For high-tech companies, competitions are increasingly being used as a way to identify potential employees and to get their names out to university campuses.
Two dozen students from Carleton University, the University of Ottawa, McGill University, the University of Waterloo and École des Mines de Nantes in France spent the last week showing off their network management skills as part of the SDN Throwdown Program, an international series of competitions put on by Juniper Networks. Also participating in the the Ottawa edition of the event were the Centre of Excellence in Next Generation Networks and Telus.
The event was an opportunity to raise awareness of his company among students at the participating universities, as well as to assess talent and recruit engineers, said Jerry Passione, the general manager of Juniper’s OpenLab, a innovation centre within the company.
“It’s a combination – you have to start to build a pipeline, you have to generate corporate awareness within not just the students but the collective population of the university,” he said. “With the number of events that we’ve conducted there have been internships and full-time positions offered to students that have participated in these programs.”
For Telus, events like this have become “fundamental to our recruiting and technology development strategy,” said Walter Miron, the company’s director of technology strategy.

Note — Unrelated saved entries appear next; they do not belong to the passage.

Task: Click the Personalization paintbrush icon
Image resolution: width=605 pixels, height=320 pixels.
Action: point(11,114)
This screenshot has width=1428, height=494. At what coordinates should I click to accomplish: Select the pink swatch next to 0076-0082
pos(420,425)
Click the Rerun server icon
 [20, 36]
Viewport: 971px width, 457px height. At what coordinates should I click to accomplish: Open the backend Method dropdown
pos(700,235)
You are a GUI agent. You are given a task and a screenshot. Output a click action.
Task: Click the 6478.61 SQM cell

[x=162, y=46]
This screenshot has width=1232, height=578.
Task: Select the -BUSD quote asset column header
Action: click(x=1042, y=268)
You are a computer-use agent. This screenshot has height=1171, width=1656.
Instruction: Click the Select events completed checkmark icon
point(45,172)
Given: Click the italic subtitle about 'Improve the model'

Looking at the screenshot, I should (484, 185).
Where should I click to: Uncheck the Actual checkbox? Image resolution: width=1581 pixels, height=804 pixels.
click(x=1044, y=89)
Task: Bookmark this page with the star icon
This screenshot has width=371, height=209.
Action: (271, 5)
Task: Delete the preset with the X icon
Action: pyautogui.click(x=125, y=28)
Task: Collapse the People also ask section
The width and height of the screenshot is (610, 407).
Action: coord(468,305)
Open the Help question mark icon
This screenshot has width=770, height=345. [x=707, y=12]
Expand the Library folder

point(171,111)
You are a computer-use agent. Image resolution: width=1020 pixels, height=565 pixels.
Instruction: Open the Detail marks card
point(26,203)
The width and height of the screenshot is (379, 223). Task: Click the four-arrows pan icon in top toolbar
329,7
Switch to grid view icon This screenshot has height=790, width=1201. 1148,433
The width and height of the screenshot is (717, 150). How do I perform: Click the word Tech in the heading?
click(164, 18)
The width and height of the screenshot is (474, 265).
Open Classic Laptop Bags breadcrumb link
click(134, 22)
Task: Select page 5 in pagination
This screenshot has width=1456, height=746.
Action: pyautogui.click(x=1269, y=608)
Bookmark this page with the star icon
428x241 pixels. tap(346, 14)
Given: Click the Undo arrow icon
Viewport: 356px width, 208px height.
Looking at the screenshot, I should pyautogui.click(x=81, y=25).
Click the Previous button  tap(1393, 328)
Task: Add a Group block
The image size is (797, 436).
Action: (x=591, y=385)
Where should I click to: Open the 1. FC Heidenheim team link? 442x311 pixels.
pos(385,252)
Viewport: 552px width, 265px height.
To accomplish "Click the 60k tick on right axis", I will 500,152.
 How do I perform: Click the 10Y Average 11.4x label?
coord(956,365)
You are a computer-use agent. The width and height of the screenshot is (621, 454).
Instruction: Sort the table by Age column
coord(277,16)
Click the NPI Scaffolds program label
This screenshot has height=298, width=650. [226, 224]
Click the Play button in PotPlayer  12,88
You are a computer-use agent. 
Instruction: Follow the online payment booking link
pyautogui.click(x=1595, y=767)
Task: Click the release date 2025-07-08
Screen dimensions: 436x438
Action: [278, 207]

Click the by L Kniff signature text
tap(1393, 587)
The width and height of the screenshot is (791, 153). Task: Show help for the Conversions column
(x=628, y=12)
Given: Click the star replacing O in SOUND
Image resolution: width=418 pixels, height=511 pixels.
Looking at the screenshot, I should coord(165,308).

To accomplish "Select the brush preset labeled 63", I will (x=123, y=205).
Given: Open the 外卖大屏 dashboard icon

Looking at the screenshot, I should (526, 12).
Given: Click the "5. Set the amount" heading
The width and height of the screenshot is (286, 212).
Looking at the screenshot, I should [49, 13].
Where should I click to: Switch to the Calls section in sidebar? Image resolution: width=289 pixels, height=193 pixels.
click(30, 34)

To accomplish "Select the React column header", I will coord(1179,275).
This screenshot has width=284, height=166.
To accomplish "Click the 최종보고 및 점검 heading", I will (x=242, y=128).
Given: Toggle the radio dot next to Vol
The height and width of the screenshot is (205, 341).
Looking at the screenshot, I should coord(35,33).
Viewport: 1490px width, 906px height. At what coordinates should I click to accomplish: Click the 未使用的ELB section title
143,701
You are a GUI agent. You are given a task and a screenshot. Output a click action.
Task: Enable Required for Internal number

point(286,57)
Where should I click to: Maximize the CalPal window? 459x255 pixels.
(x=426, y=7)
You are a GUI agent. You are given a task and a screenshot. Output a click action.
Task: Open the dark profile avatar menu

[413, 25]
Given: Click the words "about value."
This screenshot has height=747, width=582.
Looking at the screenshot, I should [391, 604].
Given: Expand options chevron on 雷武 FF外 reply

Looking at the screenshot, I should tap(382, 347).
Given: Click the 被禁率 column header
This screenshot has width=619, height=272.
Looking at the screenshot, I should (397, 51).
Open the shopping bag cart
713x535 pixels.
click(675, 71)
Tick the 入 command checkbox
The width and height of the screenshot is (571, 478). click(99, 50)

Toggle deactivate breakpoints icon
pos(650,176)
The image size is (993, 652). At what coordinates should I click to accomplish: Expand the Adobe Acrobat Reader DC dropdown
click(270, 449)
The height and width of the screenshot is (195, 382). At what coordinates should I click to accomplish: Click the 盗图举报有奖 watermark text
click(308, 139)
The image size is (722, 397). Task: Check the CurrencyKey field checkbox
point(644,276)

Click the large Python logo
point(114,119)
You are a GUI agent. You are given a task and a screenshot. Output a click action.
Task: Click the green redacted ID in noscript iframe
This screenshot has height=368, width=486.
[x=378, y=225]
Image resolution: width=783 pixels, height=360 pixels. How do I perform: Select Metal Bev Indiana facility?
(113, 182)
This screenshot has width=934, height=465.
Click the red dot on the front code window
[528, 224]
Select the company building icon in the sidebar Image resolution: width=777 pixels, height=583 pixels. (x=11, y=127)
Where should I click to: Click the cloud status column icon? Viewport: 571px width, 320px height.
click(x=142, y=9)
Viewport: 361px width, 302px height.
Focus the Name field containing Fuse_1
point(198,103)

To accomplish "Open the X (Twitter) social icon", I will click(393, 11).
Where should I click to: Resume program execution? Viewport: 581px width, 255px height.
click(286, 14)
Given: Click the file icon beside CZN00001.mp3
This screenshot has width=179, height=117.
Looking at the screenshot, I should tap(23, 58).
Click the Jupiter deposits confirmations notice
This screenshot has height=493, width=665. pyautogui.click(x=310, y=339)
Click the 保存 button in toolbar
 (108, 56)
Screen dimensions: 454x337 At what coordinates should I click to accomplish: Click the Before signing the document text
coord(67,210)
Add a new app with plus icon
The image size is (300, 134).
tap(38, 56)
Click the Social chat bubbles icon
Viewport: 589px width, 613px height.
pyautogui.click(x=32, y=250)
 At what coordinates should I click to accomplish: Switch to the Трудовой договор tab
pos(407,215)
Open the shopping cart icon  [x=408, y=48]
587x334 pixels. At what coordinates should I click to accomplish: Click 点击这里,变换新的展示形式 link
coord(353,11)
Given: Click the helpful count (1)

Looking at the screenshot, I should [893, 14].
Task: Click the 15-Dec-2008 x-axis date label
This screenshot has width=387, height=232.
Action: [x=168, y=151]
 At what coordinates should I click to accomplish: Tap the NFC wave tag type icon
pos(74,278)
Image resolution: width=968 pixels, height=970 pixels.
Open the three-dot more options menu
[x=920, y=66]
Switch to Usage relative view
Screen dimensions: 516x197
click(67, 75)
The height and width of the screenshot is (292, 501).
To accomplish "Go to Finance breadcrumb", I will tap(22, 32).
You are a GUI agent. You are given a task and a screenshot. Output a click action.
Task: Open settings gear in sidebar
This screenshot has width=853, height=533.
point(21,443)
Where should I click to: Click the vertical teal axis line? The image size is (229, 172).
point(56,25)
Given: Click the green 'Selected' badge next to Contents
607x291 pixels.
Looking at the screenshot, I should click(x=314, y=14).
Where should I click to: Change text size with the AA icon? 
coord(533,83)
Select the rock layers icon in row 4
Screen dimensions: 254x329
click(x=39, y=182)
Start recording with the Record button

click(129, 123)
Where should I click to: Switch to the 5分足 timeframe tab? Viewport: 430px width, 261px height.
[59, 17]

The weeklong program focuses on software-defined networking – where software is used to control networks and adapt to changes in the flow of data – and includes instruction and hands-on learning as well as the competition aspect.
“We’re looking at it as more of an educational experience for the students on a real-world (software-defined networking) challenge,” Mr. Miron said.
“We give them some general information around SDN technology and complement that with real-world practical insights into the market and how it impacts services. We then give them the product statement, which is truly a problem statement that’s been created by a service provider around SDN, and in this particular case, it’s around network path optimization.”
For the student participants, it’s a good career move, he said.
“They get an opportunity to build a network, they get an opportunity to engage with subject-matter experts,” he said. “They also get an opportunity to extend what they learned in the classroom with real-world practical knowledge on SDN.”
That was one of the big benefits of participating, said Manosh Jayawardena, a master’s student at the University of Ottawa who was one of the winners of the competition.
He said it was a chance to build his professional network by meeting industry experts as well as an opportunity to get hands-on experience with commercial network controllers.
“It’s one of my passions, so when I heard about the competition I didn’t think twice,” Mr. Jayawardena said.
Mr. Jayawardena and Isuru Gunasekara, one of his teammates, said the synergy between the team members and their programming skills was what gave them the win.
For Ottawa’s CENGN, it was a chance to help support the building of a next-generation network talent base in Ottawa.
“This next generation is critical – companies like Juiper, Telus, Cisco, Nokia and others make a decision of where they’re going to do their development based on the skill set,” said Ritch Dusome, chief executive of CENGN. “Obviously if that skill set is here within Ottawa, within Ontario, within Canada, then that’s where they’re going to do their next-generation programs.”
Juniper’s Mr. Passione said there’s a reason the company doesn’t do these events alone.
“It’s important for Juniper to do these with with partners,” he said. “We’ve collaborated with Telus and now with CENGN. We’ve done several in the States with Comcast, we’ve done it with AT&T. It’s not just a technology supplier or vendor talking to the students. When we talk about SDN, we want to give that well-rounded view of the impact on the technology. So the students are getting a good 360-degree view of not just the technology but the business implications of the technology.”